• **Input rows**:
○ ○ ○ ○ ○

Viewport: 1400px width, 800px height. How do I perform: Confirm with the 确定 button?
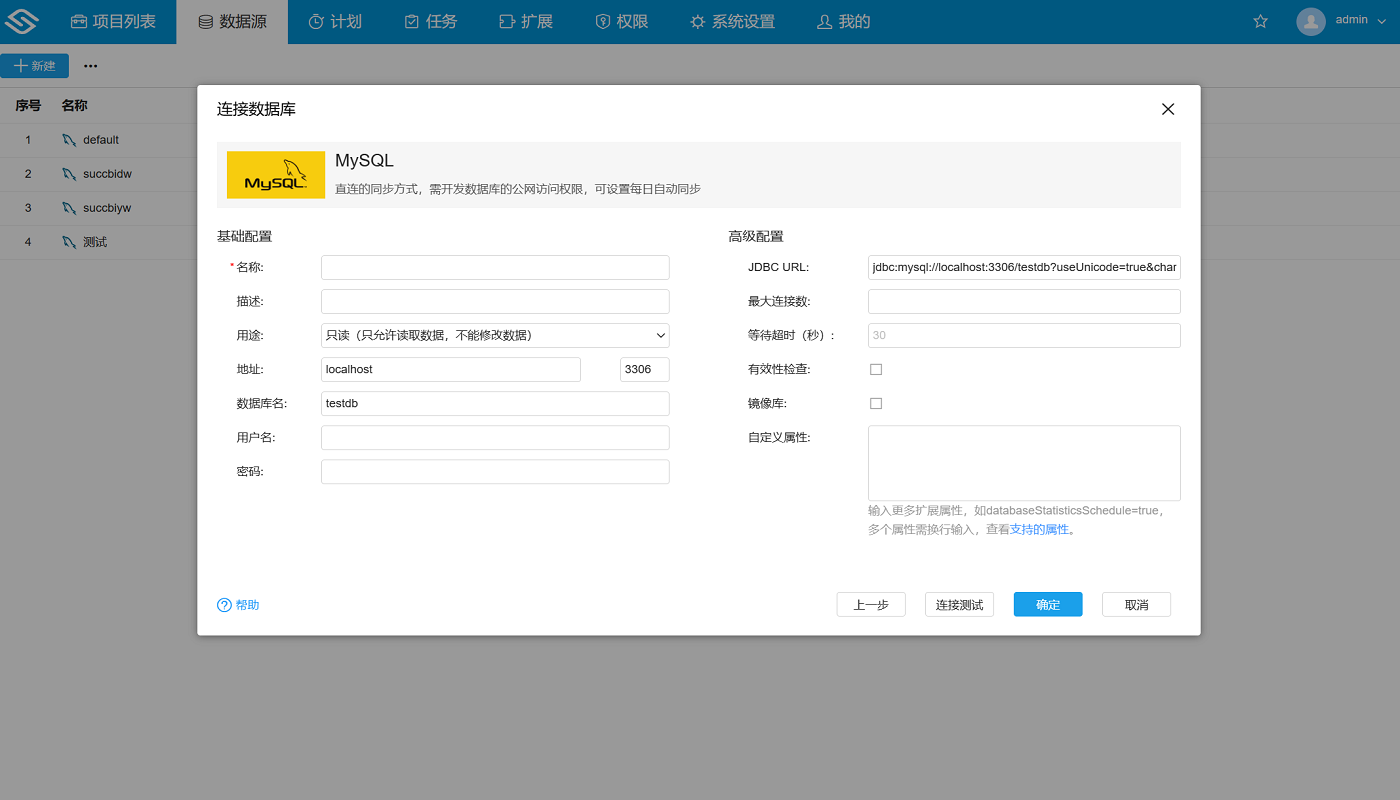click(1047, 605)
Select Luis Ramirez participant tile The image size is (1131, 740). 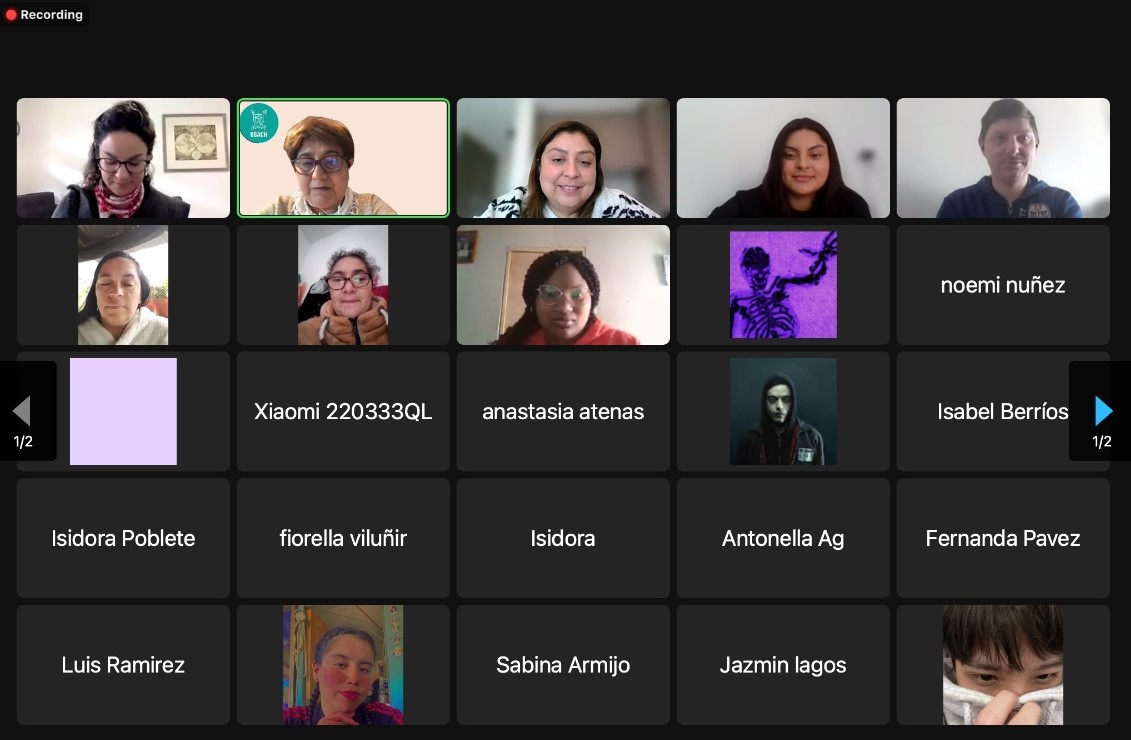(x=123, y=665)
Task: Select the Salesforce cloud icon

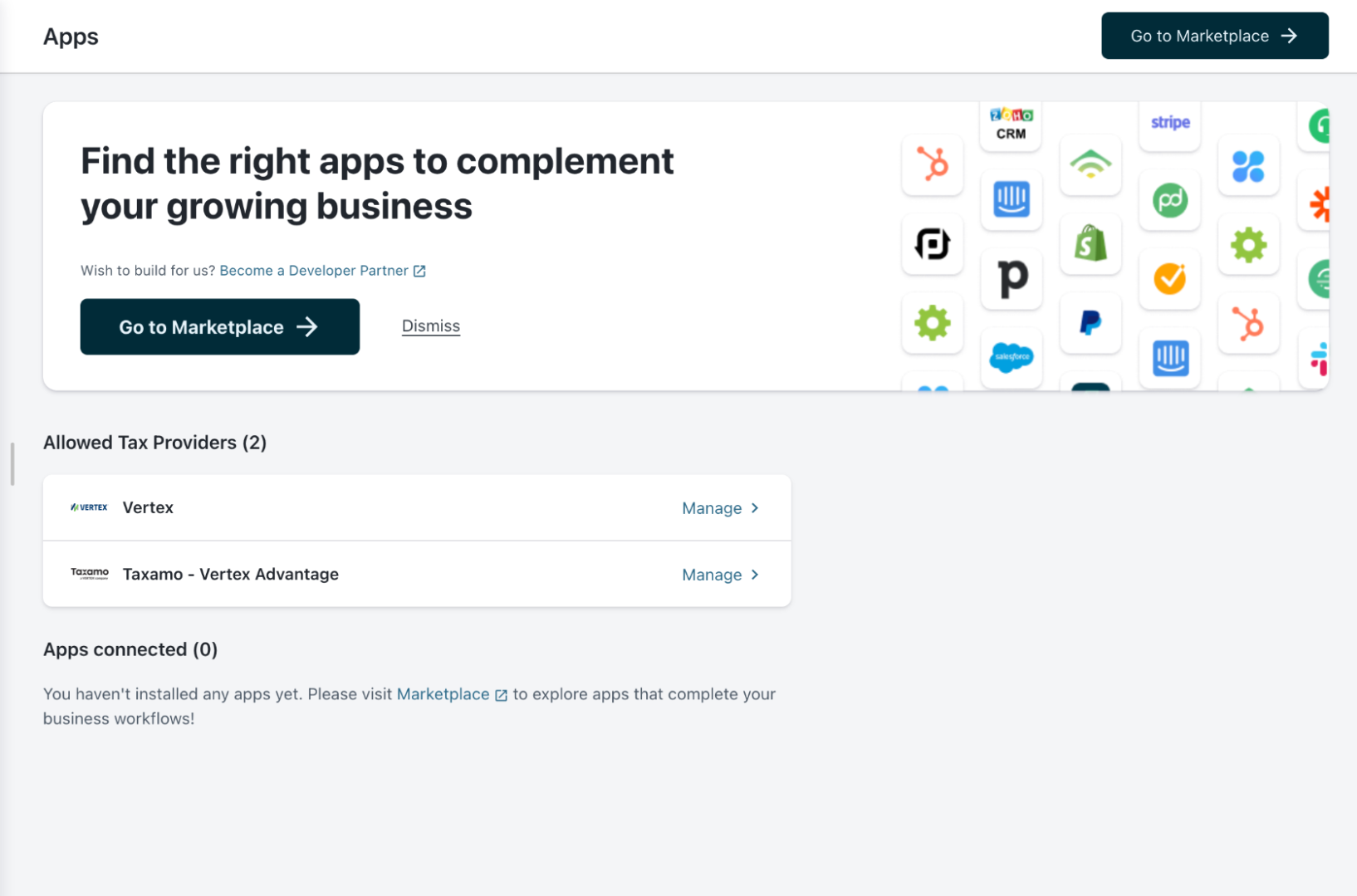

○ ○ ○ ○ ○

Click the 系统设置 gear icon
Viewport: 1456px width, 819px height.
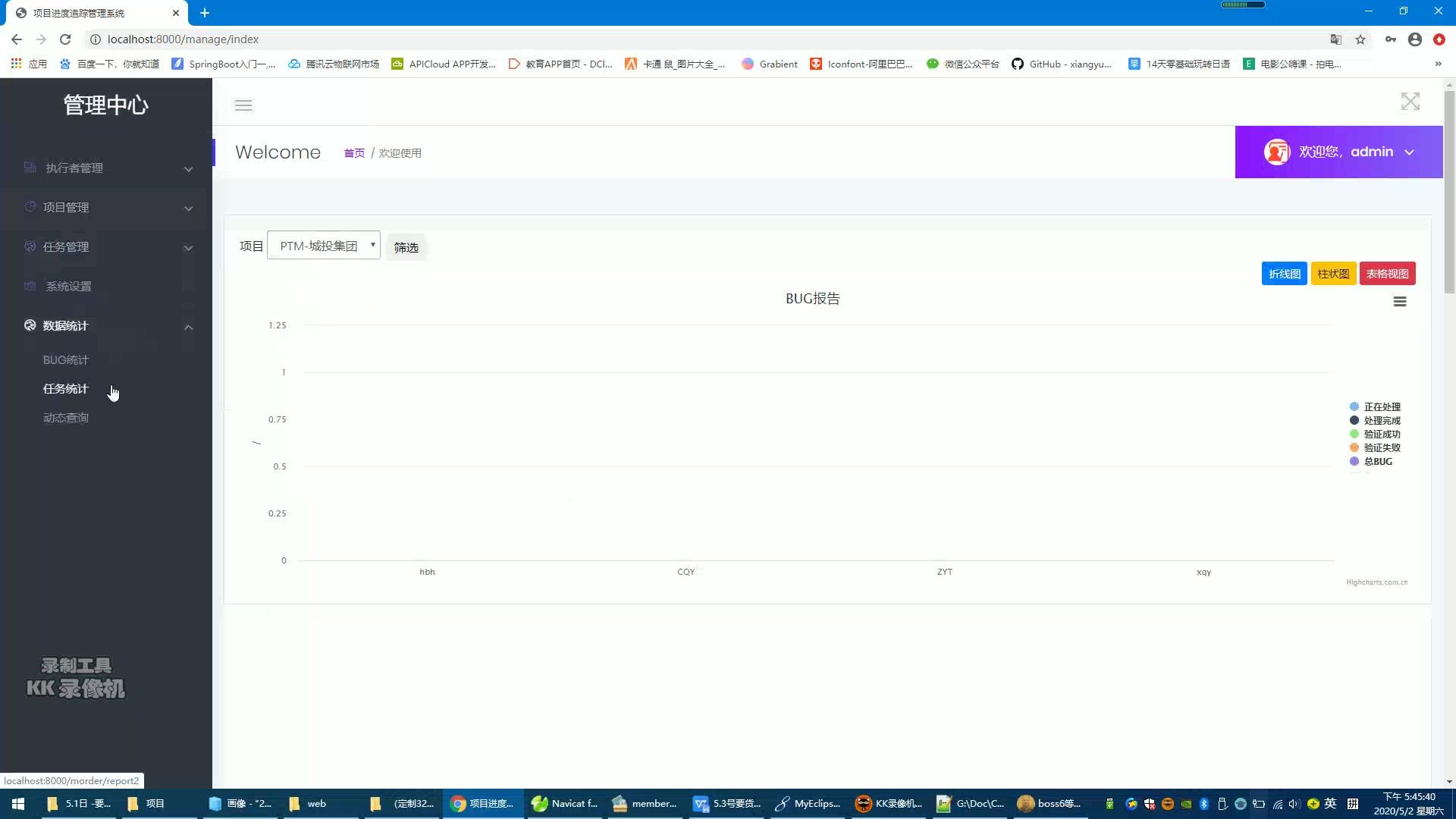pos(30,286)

○ ○ ○ ○ ○

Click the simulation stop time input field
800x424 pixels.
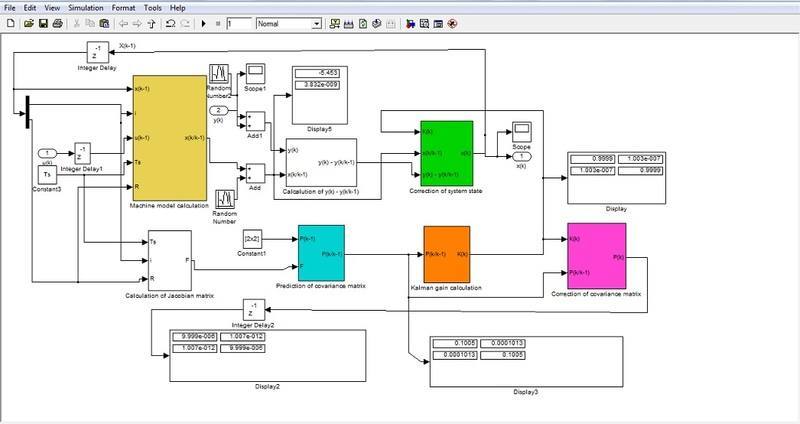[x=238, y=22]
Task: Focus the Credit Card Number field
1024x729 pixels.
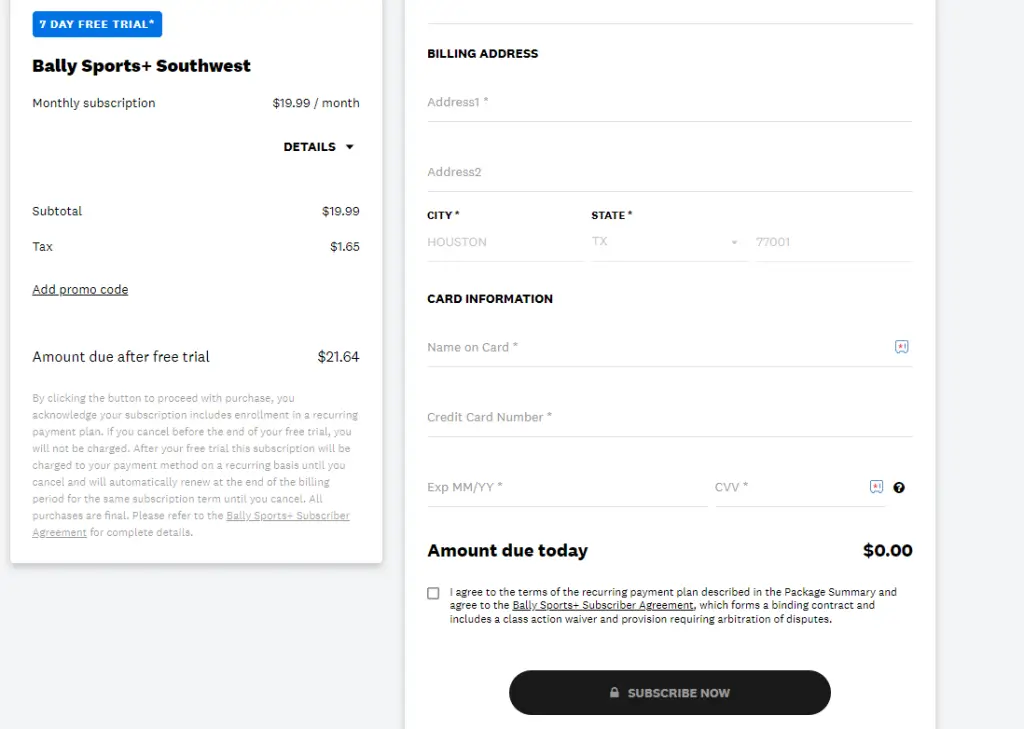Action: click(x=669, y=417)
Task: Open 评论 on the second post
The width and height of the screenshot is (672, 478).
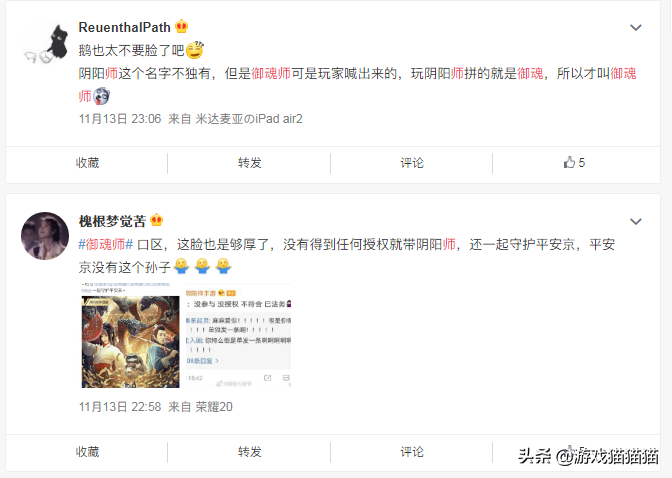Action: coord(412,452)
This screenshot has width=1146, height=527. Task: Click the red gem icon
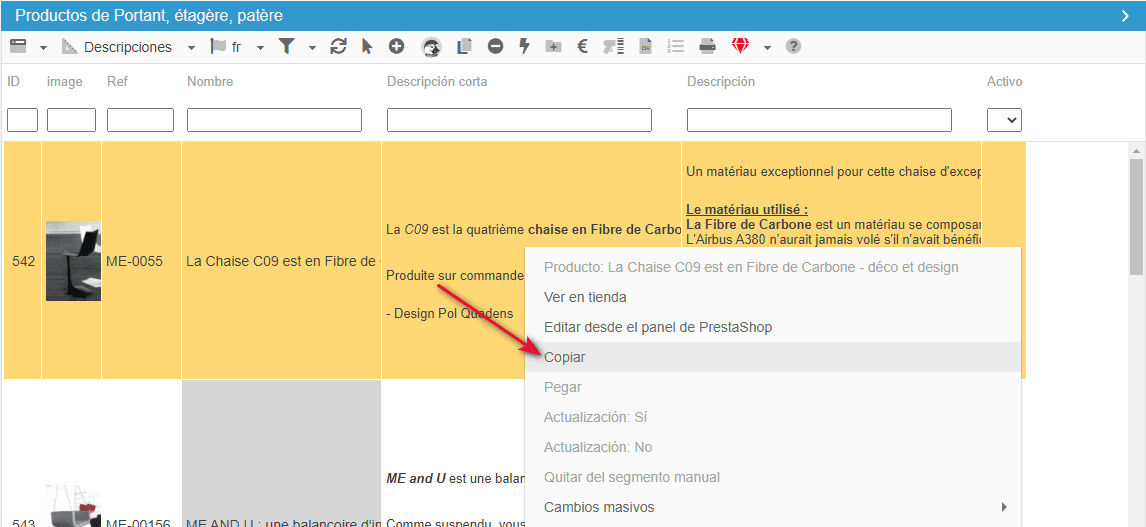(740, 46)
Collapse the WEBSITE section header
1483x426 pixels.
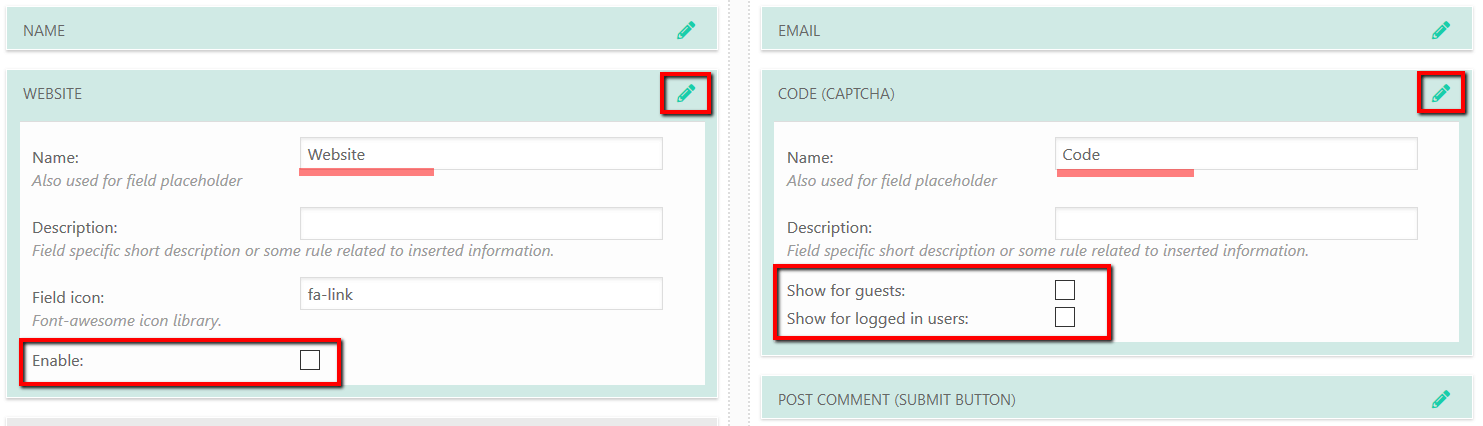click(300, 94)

○ ○ ○ ○ ○

• **Direction**: Copy out the lines from the one containing "Collapse the WEBSITE section header" through the one containing "click(300, 94)", both included, substituting "section heading" for "section header" and leaving everything else unchanged. Leave the pictures out of your answer.

• **Task response**:
Collapse the WEBSITE section heading
1483x426 pixels.
click(300, 94)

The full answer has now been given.